Small solenoids and motors cannot bear this pressure, others are too big, consume huge current, or are too costly. D’Souza came up with the idea of using appropriately-positioned micro-motors, the ones used as vibrators in mobile phones that cost around Rs. 15 each.

But with these being about 4mm in diameter, size and stability became serious issues. The trick was to use these only to indicate logical states and distribute and stack these in other available free space. To shift the selection from the motors to the pins on the display, he used a system of connecting levers. To refresh data and load in the next set, he designed a system of mass lifting.

How Touche was born

Side view of the motor assembly under the pin plate
Side view of the motor assembly under the pin plate

With the mechanical system used, converse operation turned out to be easy. D’Souza added a Braille keyboard to make sure the visually-challenged could also write and not just read digital data.

Touche is a refreshable Braille display. All it needed was a smart combination of electronic and mechanical principles, many of which the inventor was right to patent.

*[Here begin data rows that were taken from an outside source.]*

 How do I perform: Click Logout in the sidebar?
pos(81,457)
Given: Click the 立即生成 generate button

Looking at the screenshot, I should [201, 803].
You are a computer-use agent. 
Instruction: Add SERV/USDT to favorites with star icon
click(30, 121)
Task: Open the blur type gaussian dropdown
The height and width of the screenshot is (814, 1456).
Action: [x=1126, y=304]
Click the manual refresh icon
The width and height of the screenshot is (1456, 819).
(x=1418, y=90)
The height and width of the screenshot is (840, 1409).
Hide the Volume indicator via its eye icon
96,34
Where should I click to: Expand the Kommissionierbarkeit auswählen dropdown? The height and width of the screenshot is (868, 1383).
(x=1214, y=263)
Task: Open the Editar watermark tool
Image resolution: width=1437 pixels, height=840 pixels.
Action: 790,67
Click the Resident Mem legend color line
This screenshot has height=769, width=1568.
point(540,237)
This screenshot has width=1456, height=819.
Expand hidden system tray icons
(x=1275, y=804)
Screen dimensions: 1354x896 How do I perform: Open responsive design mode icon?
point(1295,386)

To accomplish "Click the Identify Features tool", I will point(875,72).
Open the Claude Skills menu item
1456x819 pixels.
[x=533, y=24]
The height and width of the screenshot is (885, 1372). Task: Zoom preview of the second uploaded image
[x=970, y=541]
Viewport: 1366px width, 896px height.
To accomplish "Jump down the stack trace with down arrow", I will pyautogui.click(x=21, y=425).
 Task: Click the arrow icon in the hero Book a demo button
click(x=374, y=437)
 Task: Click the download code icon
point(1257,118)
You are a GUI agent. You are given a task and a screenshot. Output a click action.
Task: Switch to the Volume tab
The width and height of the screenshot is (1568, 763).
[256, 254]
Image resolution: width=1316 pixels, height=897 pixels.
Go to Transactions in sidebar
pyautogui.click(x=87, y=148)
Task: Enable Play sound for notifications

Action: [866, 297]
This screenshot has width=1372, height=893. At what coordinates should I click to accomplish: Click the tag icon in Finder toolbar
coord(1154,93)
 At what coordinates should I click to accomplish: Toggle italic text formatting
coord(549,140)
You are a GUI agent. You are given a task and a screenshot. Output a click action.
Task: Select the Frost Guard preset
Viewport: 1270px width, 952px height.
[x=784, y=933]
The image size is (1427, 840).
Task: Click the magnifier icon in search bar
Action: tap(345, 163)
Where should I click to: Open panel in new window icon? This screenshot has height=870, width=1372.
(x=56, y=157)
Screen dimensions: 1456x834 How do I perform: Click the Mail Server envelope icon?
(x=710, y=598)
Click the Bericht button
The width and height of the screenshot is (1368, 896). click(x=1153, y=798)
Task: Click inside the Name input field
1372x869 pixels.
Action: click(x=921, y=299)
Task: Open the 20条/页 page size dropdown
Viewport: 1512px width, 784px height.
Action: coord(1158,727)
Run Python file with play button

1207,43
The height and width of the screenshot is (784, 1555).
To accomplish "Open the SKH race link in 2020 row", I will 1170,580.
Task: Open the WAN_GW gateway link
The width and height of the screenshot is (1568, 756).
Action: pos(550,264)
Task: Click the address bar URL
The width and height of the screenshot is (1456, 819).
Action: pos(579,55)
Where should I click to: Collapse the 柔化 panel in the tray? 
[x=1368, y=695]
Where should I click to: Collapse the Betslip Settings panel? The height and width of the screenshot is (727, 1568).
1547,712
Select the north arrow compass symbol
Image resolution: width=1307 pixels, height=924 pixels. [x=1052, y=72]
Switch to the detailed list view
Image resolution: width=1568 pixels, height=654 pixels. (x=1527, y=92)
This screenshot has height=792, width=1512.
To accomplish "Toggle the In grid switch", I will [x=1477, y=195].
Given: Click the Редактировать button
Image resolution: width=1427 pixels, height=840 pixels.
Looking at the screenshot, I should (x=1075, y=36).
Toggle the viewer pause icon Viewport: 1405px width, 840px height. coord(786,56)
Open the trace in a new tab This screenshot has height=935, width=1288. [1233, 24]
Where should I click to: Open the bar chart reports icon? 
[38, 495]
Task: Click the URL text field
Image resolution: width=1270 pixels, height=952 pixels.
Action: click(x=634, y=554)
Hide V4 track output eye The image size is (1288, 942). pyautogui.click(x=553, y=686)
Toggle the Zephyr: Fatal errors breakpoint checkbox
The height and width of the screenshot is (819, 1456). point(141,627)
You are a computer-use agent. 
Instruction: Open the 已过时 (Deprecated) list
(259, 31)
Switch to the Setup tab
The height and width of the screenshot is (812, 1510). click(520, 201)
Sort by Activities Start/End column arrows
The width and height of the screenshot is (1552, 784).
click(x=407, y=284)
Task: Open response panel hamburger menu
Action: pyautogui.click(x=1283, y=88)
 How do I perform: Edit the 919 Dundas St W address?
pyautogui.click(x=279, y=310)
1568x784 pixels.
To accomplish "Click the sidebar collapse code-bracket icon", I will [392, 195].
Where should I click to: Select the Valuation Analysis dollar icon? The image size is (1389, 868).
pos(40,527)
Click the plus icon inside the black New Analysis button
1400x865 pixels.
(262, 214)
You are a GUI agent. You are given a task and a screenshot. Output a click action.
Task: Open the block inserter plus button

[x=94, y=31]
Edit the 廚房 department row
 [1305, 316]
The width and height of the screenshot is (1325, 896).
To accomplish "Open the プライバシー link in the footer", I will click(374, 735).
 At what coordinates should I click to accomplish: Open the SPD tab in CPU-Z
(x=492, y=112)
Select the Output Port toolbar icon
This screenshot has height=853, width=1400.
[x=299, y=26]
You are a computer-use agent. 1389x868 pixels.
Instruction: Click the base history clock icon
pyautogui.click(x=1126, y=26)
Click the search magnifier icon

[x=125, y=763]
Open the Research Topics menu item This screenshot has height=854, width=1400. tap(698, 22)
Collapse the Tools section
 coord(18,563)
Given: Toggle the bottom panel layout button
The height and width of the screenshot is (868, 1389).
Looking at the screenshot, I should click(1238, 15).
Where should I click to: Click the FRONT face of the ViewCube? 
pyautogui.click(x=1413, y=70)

The device can now take in digital data, store it in its memory, access it line-by-line and convert it to Braille. Once refreshed with a simple press of a button, the next set of 20 characters is loaded. With all procedures involved for a line display, refreshing takes less than 100 milliseconds.

Pin-plate assembly: single module and complete assembly
Pin-plate assembly: single module and complete assembly

Touche costs one-tenth of other similar devices. It has been built using easily-available and serviceable components. Most importantly, all key components have been manufactured using locally-available workshop facilities.

Ask D’Souza and he says that the biggest challenge lay in convincing fabricators and producers of components, of the need to stick to specifications and the levels of accuracy he desired. With his unconventional approach, willingness to invest in something new with an eye for detail, overcoming mind-blocks and getting people’s support turned out to be difficult. It took him six years to finally achieve his vision.

Touche has been demonstrated at Centre for Development of Advanced Computing (C-DAC), and Kanthari, a branch of Braille Without Borders, in Trivandrum, Kerala. It has found appreciation from visually-challenged users and was displayed to the public at a Mini Maker Faire in Bengaluru.

The designer aims to convert the set-up to use a single-board computer, to make it compatible with all software and input formats. With a few other enhancements in mind, he intends to release the product in the market in early 2016 and sincerely hopes to make the lives of the visually-impared a lot easier and better.